The Occupy movement is a social phenomenon that is based on the premise that 99% are working citizens that are up against the remaining 1% that are corporate wealthy. They are tired of the working American not having a fair way to compete for a comfortable living because they are exploited by the corporate wealthy who continuously get more wealthy from that exploitation. They feel corporate greed drives decisions that put the worker’s earning potential further and further behind. The wealth gap widens. The 99% feel that this effect is created both directly and indirectly. The direct approach is by corporate leaders limiting the earning potential of the workers through tight contracts and rigid pay policies. Indirectly, the deteriorating economy was created by corporate greed-driven malfeasance. The effects of that poor economy has a greater negative impact on the working family just trying to survive, than it does on the wealthy who just need to adjust their investment portfolio a bit.

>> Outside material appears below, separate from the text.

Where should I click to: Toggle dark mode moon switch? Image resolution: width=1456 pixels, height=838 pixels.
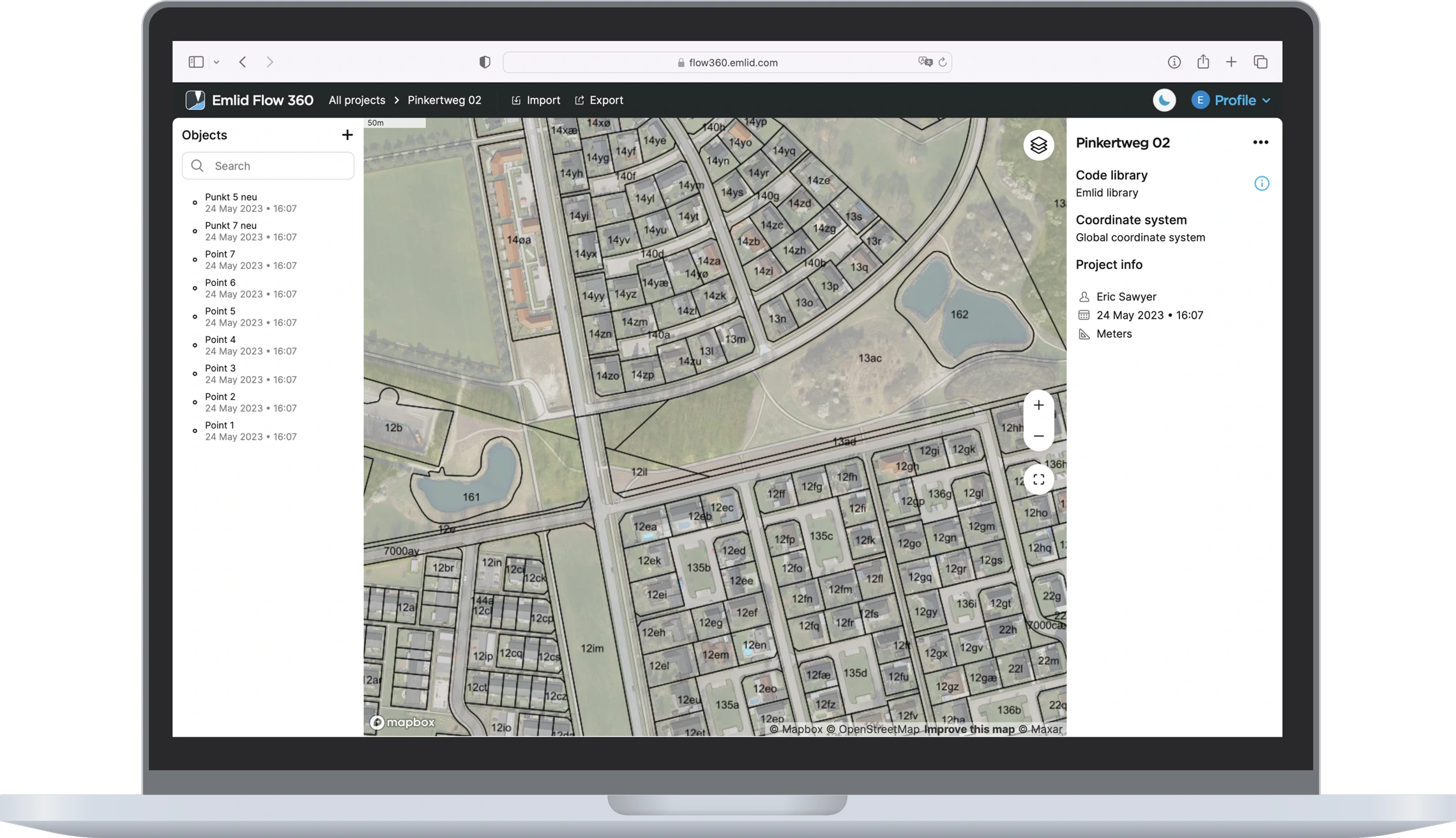pyautogui.click(x=1164, y=100)
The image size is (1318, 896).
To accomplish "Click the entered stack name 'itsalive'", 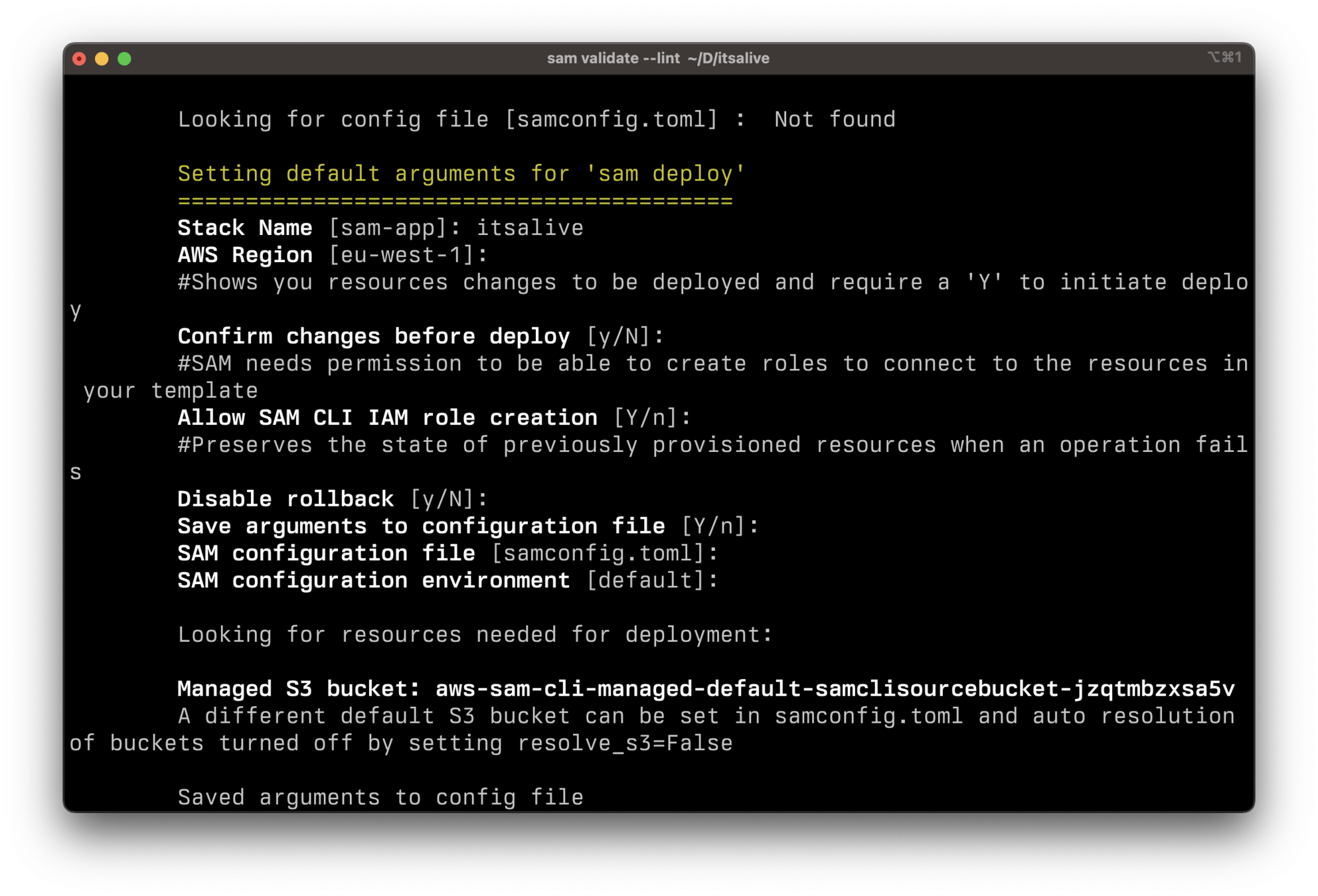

Now look at the objectives of the labor unions. Capture the collective bargaining power of the workers to leverage better compensation for those workers through better contracts. The corporate leaders work to hold back ‘cost of goods sold’, especially in the labor cost area, in order to increase profits and their own profit sharing. Of course, they do this under the mantra of ‘shareholder value’ but with many of those same corporate leaders being major shareholders. Now granted, union strength is entirely in amassing higher member numbers for collective bargaining power. However, having more sympathetic social support from masses of people that will add to the collective spirit of the worker’s cause does not hurt them at all.
Whether picket lines, supported by the 99%, will help their position at the bargaining table during strikes remains to be seen. Certainly a louder voice and larger community support can be a valuable asset. As long as both sides are not civilly disobedient in their demonstration tactics, unions have nothing to lose and Occupy has nothing to lose.